Shabbat Shira gets its name from part of the weekly Torah reading known as Shirat HaYam-Song of the Sea. As a fan of all things Disney, I can’t not mention that a similar excerpt of the Shira chant was included in the movie The Prince of Egypt in the song When You Believe. Some of you may recognize another part of Shirat HaYam from Debbie Friedman’s Miriam’s Song, which is sung at many Jewish camps.

Visually, this section of Torah is is laid out very differently from the rest, but the distinctions don’t end there. When Shirat HaYam is read, we intertwine a special melody with the regular Shabbat Torah chant. By hearing this melody and seeing the way the verses are written, it is impressed upon us that something special is happening, so we should pay attention!

What is happening is the thrilling conclusion at the Sea of Reeds when the Israelites reach freedom. These former slaves witnessed the ten plagues, fled at the crack of dawn, and now passed through a sea onto dry land. In this moment of victory, Moses needs to ensure that the Israelites understand the depth of the miracles that brought them to where they are, thus he leads them in Shira Hayam, a song of gratitude to G-d.

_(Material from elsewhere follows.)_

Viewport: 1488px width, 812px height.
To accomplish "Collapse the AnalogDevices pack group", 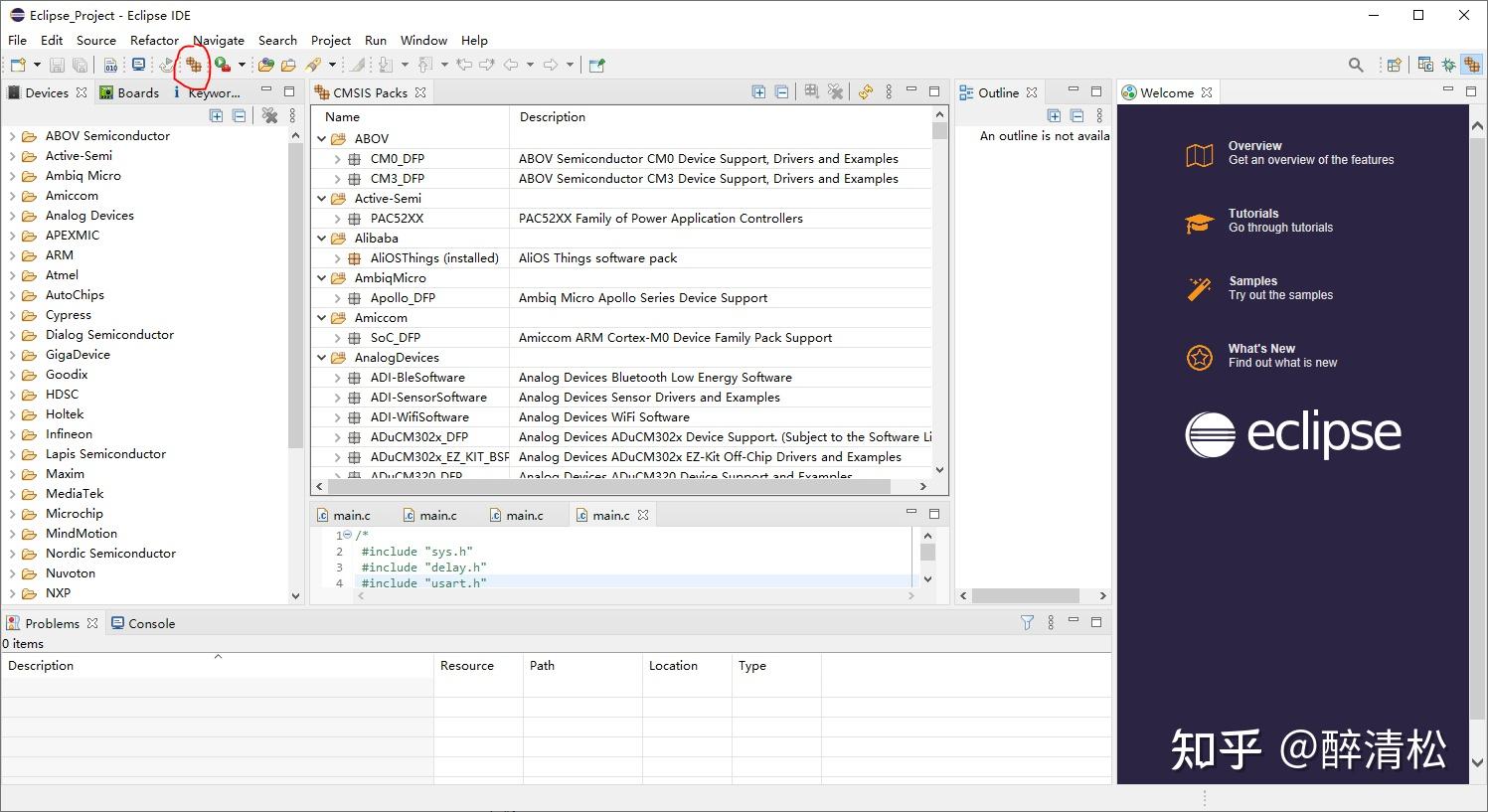I will click(322, 357).
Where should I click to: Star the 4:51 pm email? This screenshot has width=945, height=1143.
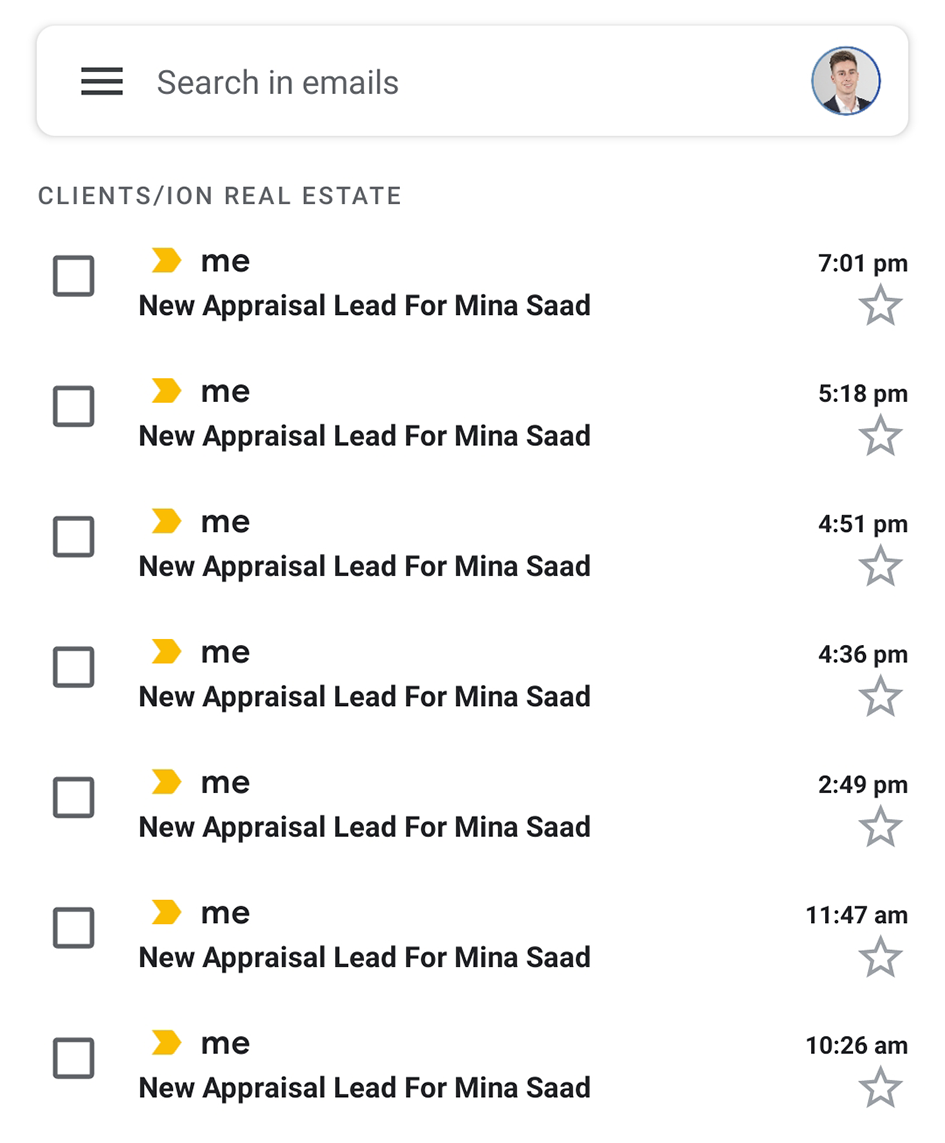point(880,567)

Crossing the Red Sea is a moment of transition, not just for Moses and the Israelites, but for Miriam as well. She follows Moses through the Sea of Reeds and she listens for his whole song. When the Israelites finish singing, Miriam picks up a timbrel, and all the women dance.

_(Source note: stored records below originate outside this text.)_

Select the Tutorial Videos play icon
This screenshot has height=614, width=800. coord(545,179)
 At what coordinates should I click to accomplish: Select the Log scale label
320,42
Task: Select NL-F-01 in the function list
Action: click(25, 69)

As I think about Shabbat Shira, several things come to mind for me as they relate to Keshet. The first is that music has always been a huge part of Keshet. We have had the Keshet choir since Keshet’s inception it has always been a way that we celebrate, communicate who we are, share who we are, and just one of the early ways we have led in terms of inclusion, which continues even now 40 years later.

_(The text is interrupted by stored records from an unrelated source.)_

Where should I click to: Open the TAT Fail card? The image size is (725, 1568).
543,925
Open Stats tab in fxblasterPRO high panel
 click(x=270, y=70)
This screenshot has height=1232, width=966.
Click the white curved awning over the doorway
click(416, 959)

I also can’t help but make a correlation between the fact that when we read Shirat HaYam, we intertwine this special melody with the regular Shabbat Torah chant. For me, this is similar to what we see in our camps, our schools, and what we hope for in our community; the intertwining of people with all abilities into the fabric of our community.

It is also very clear that Shabbat Shira has special significance. Keshet is a very special organization, and, more than an organization, Keshet is a family. Our family is made up of our participants and their families, our staff, our board, our donors, and our community partners. While the work we do on a day to day basis is to enhance the independence of our participants and create meaningful and purposeful days and lives within the community, our mission is far more than just that; it is to create a community of belonging, where individuals with disabilities learn, play, work, live and grow with people of all abilities. What our Keshet family does every day is influence assumptions about people with disabilities, impacts the lives of people with and without disabilities and we create communities where everyone feels included and knows they belong. Keshet continues to pick up the metaphorical timbrel and lead the community to celebrate our progress and look towards to what’s next.